EXERCISE DESCRIPTION:
Please give back an exact reproduction of the lines from the one with "[Facebook icon] (198, 1996)" through the end of the entries below, and no others.

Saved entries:
────────────────────

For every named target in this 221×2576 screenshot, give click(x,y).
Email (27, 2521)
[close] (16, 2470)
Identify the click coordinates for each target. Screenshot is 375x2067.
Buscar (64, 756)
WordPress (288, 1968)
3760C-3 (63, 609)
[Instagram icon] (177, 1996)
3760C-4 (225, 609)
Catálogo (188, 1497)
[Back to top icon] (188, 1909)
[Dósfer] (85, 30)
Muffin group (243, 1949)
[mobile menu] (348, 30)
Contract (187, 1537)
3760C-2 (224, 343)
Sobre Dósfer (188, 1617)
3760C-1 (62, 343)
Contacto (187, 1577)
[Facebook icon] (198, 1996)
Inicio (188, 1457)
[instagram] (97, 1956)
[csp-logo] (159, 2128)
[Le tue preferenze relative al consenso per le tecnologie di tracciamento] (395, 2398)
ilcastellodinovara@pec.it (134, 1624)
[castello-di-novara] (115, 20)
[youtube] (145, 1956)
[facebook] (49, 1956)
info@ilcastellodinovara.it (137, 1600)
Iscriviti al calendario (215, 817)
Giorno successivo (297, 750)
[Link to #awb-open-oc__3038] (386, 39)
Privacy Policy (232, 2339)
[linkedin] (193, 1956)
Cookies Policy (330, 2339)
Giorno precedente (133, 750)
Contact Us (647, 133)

────────────────────

RESPONSE TO THE EXERCISE:
[Facebook icon] (198, 1996)
Inicio (188, 1457)
[instagram] (97, 1956)
[csp-logo] (159, 2128)
[Le tue preferenze relative al consenso per le tecnologie di tracciamento] (395, 2398)
ilcastellodinovara@pec.it (134, 1624)
[castello-di-novara] (115, 20)
[youtube] (145, 1956)
[facebook] (49, 1956)
info@ilcastellodinovara.it (137, 1600)
Iscriviti al calendario (215, 817)
Giorno successivo (297, 750)
[Link to #awb-open-oc__3038] (386, 39)
Privacy Policy (232, 2339)
[linkedin] (193, 1956)
Cookies Policy (330, 2339)
Giorno precedente (133, 750)
Contact Us (647, 133)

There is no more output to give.